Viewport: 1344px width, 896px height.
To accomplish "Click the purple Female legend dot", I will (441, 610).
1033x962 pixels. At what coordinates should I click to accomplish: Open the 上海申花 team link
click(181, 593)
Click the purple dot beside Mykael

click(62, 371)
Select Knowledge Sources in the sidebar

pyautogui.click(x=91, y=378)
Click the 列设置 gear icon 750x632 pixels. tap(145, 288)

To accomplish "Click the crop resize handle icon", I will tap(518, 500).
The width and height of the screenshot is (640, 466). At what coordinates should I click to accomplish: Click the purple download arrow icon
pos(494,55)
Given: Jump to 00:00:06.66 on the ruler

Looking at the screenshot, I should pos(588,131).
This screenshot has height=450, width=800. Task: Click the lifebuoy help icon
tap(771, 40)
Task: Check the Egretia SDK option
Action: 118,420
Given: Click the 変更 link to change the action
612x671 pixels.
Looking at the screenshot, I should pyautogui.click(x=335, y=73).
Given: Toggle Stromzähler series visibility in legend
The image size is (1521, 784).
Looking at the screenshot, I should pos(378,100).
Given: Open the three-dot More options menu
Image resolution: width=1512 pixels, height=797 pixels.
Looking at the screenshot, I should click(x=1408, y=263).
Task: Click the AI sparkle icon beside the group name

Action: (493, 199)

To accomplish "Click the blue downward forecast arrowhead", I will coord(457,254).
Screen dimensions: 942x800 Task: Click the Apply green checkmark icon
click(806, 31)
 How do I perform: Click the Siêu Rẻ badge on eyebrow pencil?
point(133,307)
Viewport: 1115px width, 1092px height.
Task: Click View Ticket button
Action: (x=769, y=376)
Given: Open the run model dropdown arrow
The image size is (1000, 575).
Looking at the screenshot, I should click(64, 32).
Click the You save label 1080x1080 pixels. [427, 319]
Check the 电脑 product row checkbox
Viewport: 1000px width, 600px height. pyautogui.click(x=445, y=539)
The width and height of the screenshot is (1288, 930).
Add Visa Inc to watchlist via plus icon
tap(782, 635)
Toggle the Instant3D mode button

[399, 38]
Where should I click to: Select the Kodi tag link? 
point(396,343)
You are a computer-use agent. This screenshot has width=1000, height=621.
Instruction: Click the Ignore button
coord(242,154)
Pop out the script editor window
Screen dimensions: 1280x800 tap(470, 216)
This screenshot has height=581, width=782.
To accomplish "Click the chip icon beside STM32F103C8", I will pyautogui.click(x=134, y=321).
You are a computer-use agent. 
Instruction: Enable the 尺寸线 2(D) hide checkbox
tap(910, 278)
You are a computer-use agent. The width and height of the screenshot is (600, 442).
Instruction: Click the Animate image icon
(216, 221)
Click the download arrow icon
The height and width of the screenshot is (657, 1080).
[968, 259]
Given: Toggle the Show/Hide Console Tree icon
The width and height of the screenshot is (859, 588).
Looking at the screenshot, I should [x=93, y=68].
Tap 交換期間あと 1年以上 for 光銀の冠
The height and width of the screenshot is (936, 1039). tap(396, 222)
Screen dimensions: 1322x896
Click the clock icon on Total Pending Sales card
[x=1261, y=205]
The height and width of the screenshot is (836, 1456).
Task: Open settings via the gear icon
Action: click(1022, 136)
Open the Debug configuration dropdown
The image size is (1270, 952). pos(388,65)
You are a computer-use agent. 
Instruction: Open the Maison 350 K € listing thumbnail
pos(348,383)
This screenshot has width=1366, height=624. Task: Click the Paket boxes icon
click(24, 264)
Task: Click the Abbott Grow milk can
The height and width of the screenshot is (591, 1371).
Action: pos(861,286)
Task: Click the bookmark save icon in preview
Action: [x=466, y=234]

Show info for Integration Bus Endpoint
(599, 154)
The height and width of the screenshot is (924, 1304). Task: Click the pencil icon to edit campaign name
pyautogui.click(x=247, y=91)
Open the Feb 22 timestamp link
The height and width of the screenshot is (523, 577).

◇ ◇ ◇ ◇ ◇ ◇ ◇

# What you will do
Keeping every word in place, restate the entries above.

# Answer to the exercise
Viewport: 1344px width, 896px height.
To accomplish "Click the purple Female legend dot", I will (441, 610).
1033x962 pixels. At what coordinates should I click to accomplish: Open the 上海申花 team link
click(181, 593)
Click the purple dot beside Mykael

click(62, 371)
Select Knowledge Sources in the sidebar

pyautogui.click(x=91, y=378)
Click the 列设置 gear icon 750x632 pixels. tap(145, 288)

To accomplish "Click the crop resize handle icon", I will tap(518, 500).
The width and height of the screenshot is (640, 466). At what coordinates should I click to accomplish: Click the purple download arrow icon
pos(494,55)
Given: Jump to 00:00:06.66 on the ruler

Looking at the screenshot, I should pos(588,131).
This screenshot has height=450, width=800. Task: Click the lifebuoy help icon
tap(771, 40)
Task: Check the Egretia SDK option
Action: 118,420
Given: Click the 変更 link to change the action
612x671 pixels.
Looking at the screenshot, I should pyautogui.click(x=335, y=73).
Given: Toggle Stromzähler series visibility in legend
The image size is (1521, 784).
Looking at the screenshot, I should pos(378,100).
Given: Open the three-dot More options menu
Image resolution: width=1512 pixels, height=797 pixels.
Looking at the screenshot, I should click(x=1408, y=263).
Task: Click the AI sparkle icon beside the group name

Action: (493, 199)

To accomplish "Click the blue downward forecast arrowhead", I will coord(457,254).
Screen dimensions: 942x800 Task: Click the Apply green checkmark icon
click(806, 31)
 How do I perform: Click the Siêu Rẻ badge on eyebrow pencil?
point(133,307)
Viewport: 1115px width, 1092px height.
Task: Click View Ticket button
Action: (x=769, y=376)
Given: Open the run model dropdown arrow
The image size is (1000, 575).
Looking at the screenshot, I should click(64, 32).
Click the You save label 1080x1080 pixels. [427, 319]
Check the 电脑 product row checkbox
Viewport: 1000px width, 600px height. pyautogui.click(x=445, y=539)
The width and height of the screenshot is (1288, 930).
Add Visa Inc to watchlist via plus icon
tap(782, 635)
Toggle the Instant3D mode button

[399, 38]
Where should I click to: Select the Kodi tag link? 
point(396,343)
You are a computer-use agent. This screenshot has width=1000, height=621.
Instruction: Click the Ignore button
coord(242,154)
Pop out the script editor window
Screen dimensions: 1280x800 tap(470, 216)
This screenshot has height=581, width=782.
To accomplish "Click the chip icon beside STM32F103C8", I will pyautogui.click(x=134, y=321).
You are a computer-use agent. 
Instruction: Enable the 尺寸线 2(D) hide checkbox
tap(910, 278)
You are a computer-use agent. The width and height of the screenshot is (600, 442).
Instruction: Click the Animate image icon
(216, 221)
Click the download arrow icon
The height and width of the screenshot is (657, 1080).
[968, 259]
Given: Toggle the Show/Hide Console Tree icon
The width and height of the screenshot is (859, 588).
Looking at the screenshot, I should [x=93, y=68].
Tap 交換期間あと 1年以上 for 光銀の冠
The height and width of the screenshot is (936, 1039). tap(396, 222)
Screen dimensions: 1322x896
Click the clock icon on Total Pending Sales card
[x=1261, y=205]
The height and width of the screenshot is (836, 1456).
Task: Open settings via the gear icon
Action: click(1022, 136)
Open the Debug configuration dropdown
The image size is (1270, 952). pos(388,65)
You are a computer-use agent. 
Instruction: Open the Maison 350 K € listing thumbnail
pos(348,383)
This screenshot has width=1366, height=624. Task: Click the Paket boxes icon
click(24, 264)
Task: Click the Abbott Grow milk can
The height and width of the screenshot is (591, 1371).
Action: pos(861,286)
Task: Click the bookmark save icon in preview
Action: [x=466, y=234]

Show info for Integration Bus Endpoint
(599, 154)
The height and width of the screenshot is (924, 1304). Task: Click the pencil icon to edit campaign name
pyautogui.click(x=247, y=91)
Open the Feb 22 timestamp link
The height and width of the screenshot is (523, 577).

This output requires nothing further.